Ужасная болезнь холера-морбус в прошедшем месяце свирепствовала в Астрахани, оттуда двинулась в Саратов, Тамбов, Пензу и ныне посетила Вологду, как доносит о том местное начальство министру внутренних дел. В столице сильно беспокоятся. Болезнь сия, в самом деле, всего опаснее в большом городе: здесь настоящая ее жатва, а может быть, и колыбель. Притом климат петербургский и без того, особенно осенью, порождает много болезней.

Между тем как на севере Европы растет и развивается чудовище, готовое поглотить массу человеческих жертв, на западе и юге свирепствуют болезни политические. Франции удалось оттолкнуть от себя руку, готовившуюся сковать ее цепями. В три дня в ней остались одни развалины от безумного деспотизма, который стремился в ней водворить Карл X. Пример Франции пробудил от сна южную часть Нидерландов. В Брюсселе происходили кровавые схватки. В Испании также умы волнуются. В Португалии начинают скучать жестокостями дон Мигуэля.

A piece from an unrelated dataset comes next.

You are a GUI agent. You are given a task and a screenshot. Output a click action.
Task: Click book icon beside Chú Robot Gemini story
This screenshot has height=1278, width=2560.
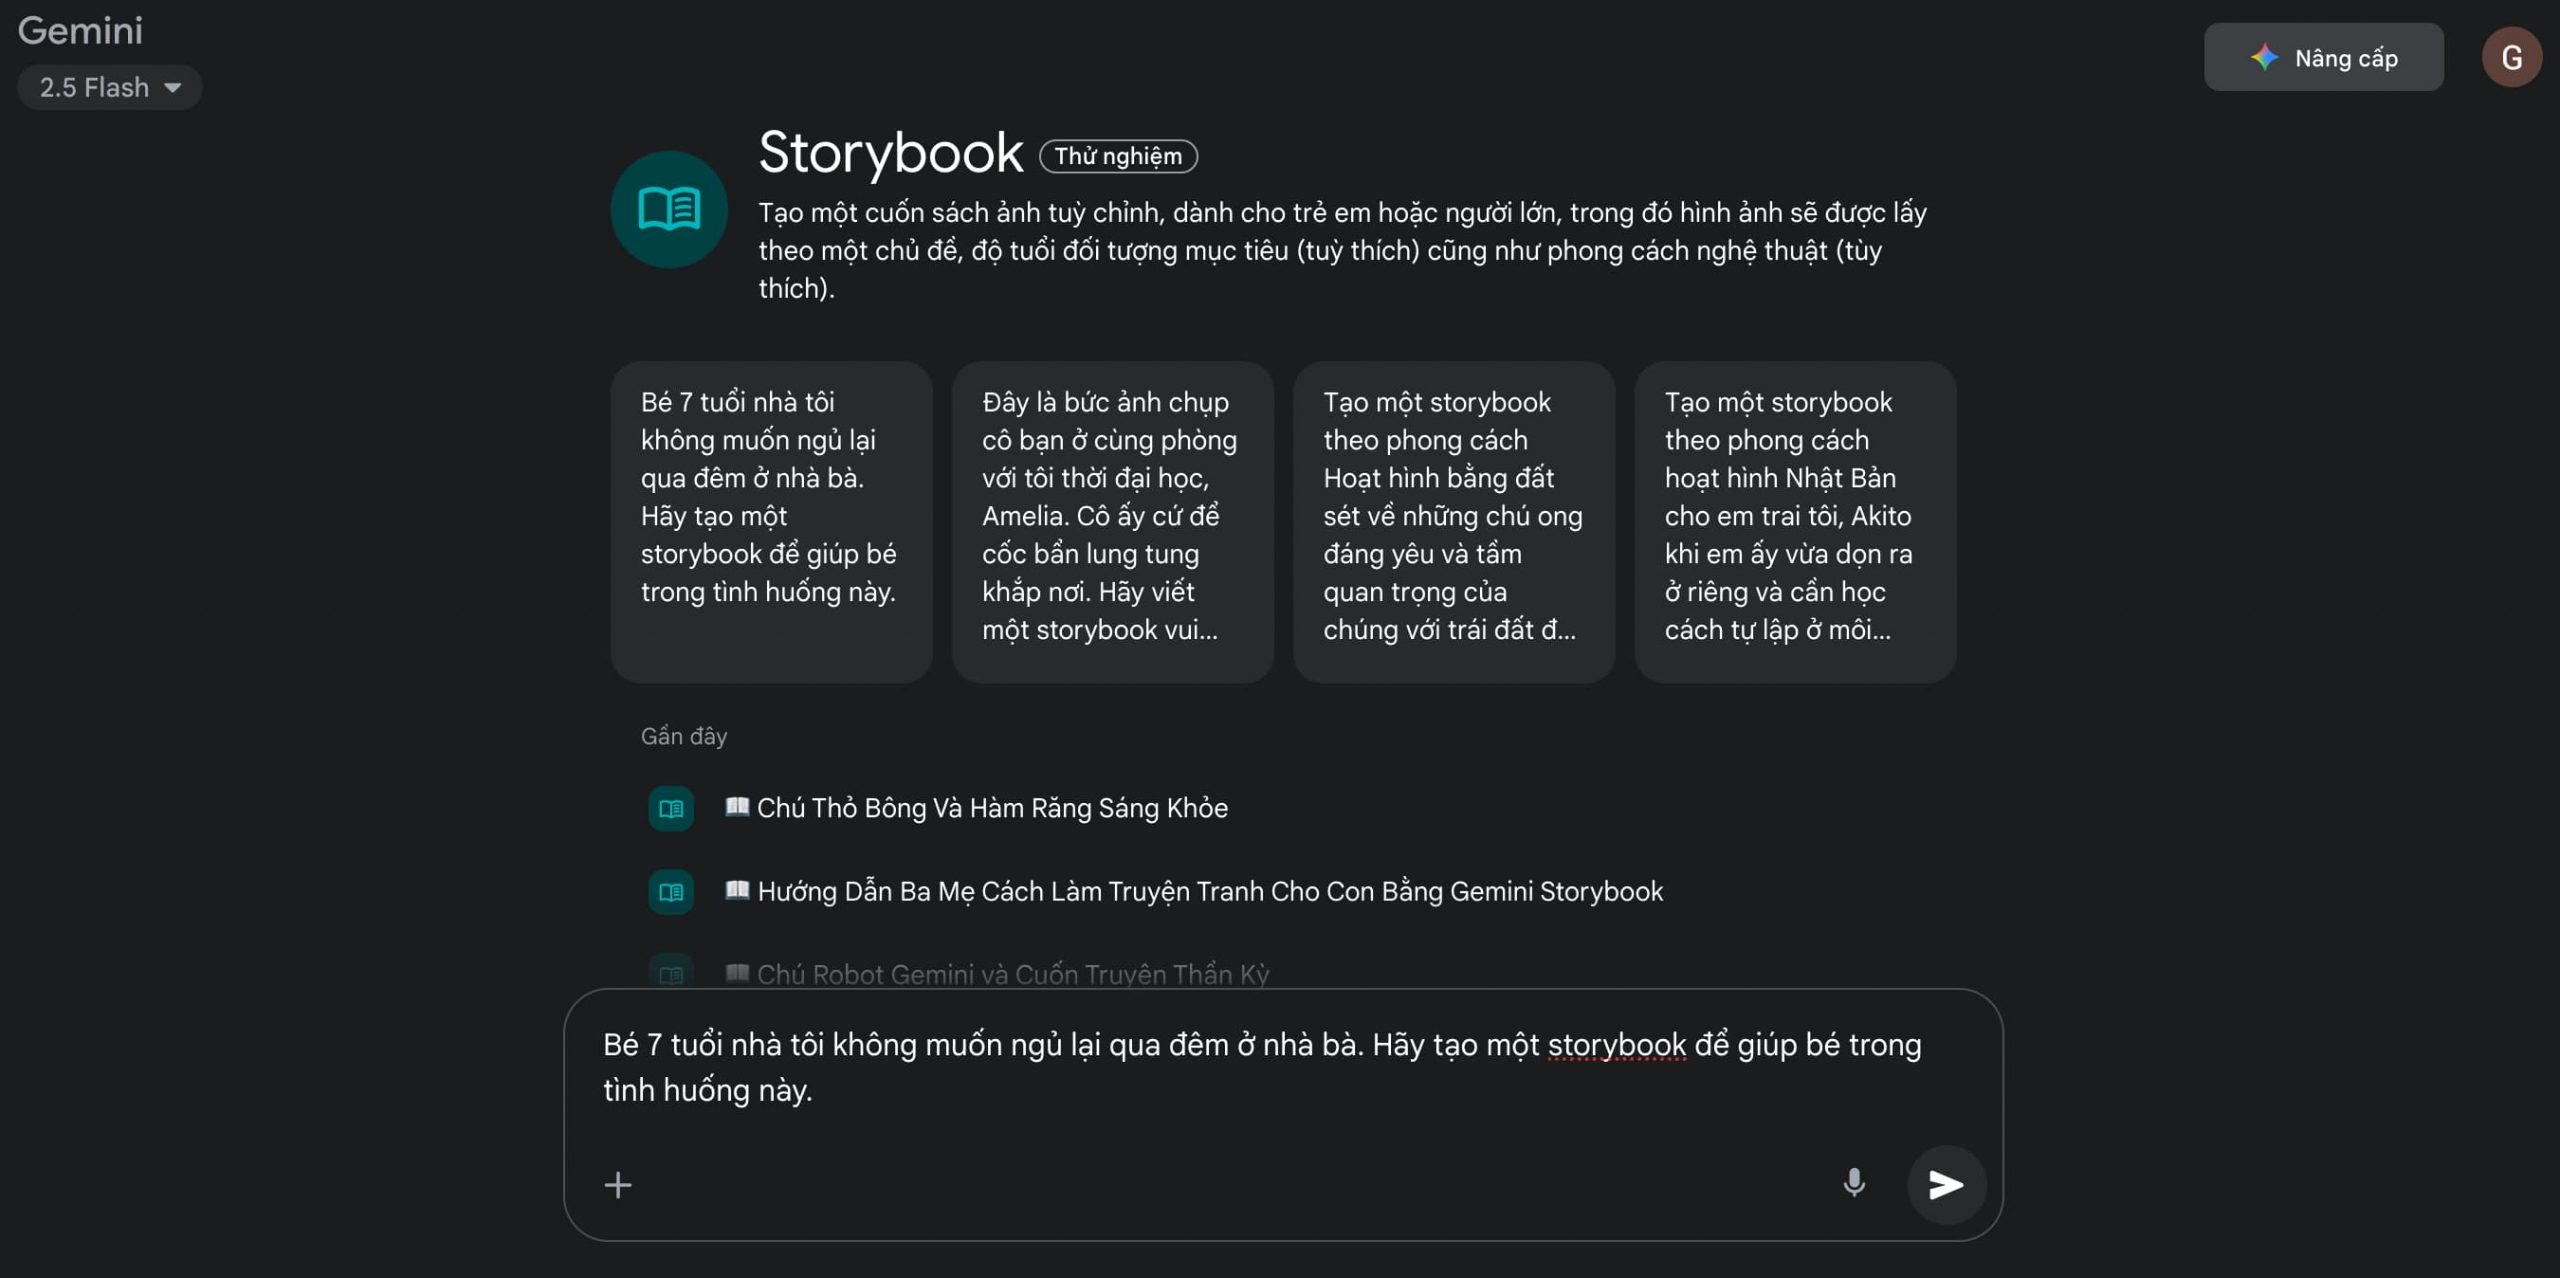coord(671,974)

Что у нас говорят о сих событиях? У нас боятся думать вслух, но, очевидно, про себя думают много.


9 сентября 1830 года

Никита Иванович Бутырский, ординарный профессор политической экономии и экстраординарный российской словесности. Из духовного звания, воспитывался в бывшем Педагогическом институте и в числе других студентов был отправлен для усовершенствования за границу. У него тонкий, быстрый ум, верное эстетическое чувство и дар слова. Его предмет собственно эстетика и словесность; политическая экономия досталась ему по одной из тех прихотей судьбы, которые насильственно навязывают людям известные роли. У него нет ни той глубины ума, ни того постоянства в мышлении, которые необходимы для того, чтобы овладеть истинами, столь перепутанными различными житейскими отношениями, столь шаткими среди борьбы общественных стихий.